Here we outline a case example from a first of a kind project where an integrated hydrographic and geophysical survey incorporating 3D UHR seismic data was undertaken. To the best of our knowledge this was the first time that all geophysical sensors such as Multibeam Echo Sounder, Side Scan Sonar, Sub bottom Profiler and Magnetometer were acquired together with full-coverage 3D UHR seismic data in a single-pass fashion.

Survey objectives

and design

The survey was designed to both map and image in detail the seabed and subsurface soil units in 3D UHR across the full site of approximately 100 km2. One of the key aims was to enable micro-siting of WTGs as earlier studies and the geological setting indicated a complex subsurface. The complexity drove one of the technical objectives of being able to identify subsurface boulders that can damage piles during installation. Hence, all three aspects of the QGM outlined previously were being investigated.

Efficiency was a key consideration to ensure that the survey duration was kept to a minimum. In addition, for practical reasons (e.g. to minimise disruption to fishing activities) the survey was undertaken towards the end of the summer season. Therefore, an important consideration was ensuring that the line-plan and survey strategy was realistic and would not generate excessive data infill on a particular geophysical sensor thus compounding weather risk and increasing survey duration.

The detailed nature of the survey included objectives such as identification of 30 cm objects on the seabed and small hazardous subsurface objects such as boulders. In practice that meant that e.g. the vertical resolution of the UHR data needed to be less than 50 cm. Careful survey design and planning was required to ensure that both the technical and operational objectives could be met as a whole, as well as individually for each geophysical sensor. Our survey design incorporated the use of 10 UHR streamers, 130 m long, spaced 12.5 m apart and four wide-tow sparker sources.
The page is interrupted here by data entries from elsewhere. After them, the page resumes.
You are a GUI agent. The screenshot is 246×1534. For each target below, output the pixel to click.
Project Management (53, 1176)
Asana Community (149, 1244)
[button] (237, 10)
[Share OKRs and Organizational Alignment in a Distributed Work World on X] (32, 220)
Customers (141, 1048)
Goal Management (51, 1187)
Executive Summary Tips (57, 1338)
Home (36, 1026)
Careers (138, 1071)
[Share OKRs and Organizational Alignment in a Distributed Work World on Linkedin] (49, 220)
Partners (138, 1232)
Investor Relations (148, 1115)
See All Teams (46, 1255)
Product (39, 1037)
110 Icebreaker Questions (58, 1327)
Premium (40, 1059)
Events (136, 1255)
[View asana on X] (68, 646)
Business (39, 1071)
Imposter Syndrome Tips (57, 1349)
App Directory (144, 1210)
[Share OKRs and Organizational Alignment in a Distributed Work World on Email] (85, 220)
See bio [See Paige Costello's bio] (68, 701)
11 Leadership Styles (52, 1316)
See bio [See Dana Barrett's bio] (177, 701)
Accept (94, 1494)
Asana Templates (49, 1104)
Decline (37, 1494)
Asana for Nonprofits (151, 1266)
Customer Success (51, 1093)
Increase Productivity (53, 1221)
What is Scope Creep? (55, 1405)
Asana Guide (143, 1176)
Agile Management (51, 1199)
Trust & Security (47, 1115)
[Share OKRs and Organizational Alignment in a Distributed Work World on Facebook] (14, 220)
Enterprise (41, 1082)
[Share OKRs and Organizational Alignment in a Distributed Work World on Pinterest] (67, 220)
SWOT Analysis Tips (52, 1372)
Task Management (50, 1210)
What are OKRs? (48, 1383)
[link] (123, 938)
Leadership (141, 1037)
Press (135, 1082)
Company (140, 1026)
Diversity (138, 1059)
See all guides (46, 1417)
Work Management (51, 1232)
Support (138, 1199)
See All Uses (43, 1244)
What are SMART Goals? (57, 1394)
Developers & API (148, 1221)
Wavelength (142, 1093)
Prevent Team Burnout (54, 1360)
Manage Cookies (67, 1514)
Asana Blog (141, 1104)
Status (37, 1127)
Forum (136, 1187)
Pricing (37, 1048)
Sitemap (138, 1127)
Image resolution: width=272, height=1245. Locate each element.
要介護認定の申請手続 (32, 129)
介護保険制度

The group interval of each 48-channel streamer was split between 1.5625 and 3.125 m across the first 12 and remaining 36 channels in the mid/tail streamer sections respectively; the temporal sampling interval was 0.125 ms. The design enabled an efficient line-plan with the vessel sail-line spacing being 62.5 m whilst the 3D seismic imaging to be undertaken with a horizontal spacing of 1.5 m and vertical resolution of about 0.25 m. In addition, to ensure that the line-plan could be satisfied two

multi-beam sensors were installed to increase the bathymetric swath coverage. Deployment of a (nadir) gap-filling side scan sonar was evaluated but considered unnecessary, assuming the line-plan could be adhered to.

Rapid and prompt turnaround of survey deliverables was key. Given the scale of the survey and number of sensors deployed the data volumes were significant: several terabytes of raw data were generated each day. Therefore, high bandwidth satellite connectivity was used to ensure that the survey data could be supplied continuously to office-based staff to enable processing and interpretation to continue in parallel with data acquisition.

Survey execution

The survey started mobilisation in early September and completed towards the end of October. Despite being undertaken in early autumn and experiencing inevitable periods of poor weather the vessel remained on site during periods of weather standby with all survey equipment except the sparker sources deployed in safe standby mode e.g. streamers deployed deep. This enabled operations to begin quickly as the weather improved and was possible because the survey vessel was designed for long endurance surveys, as are the technical solutions designed and employed to enable safe standby mode.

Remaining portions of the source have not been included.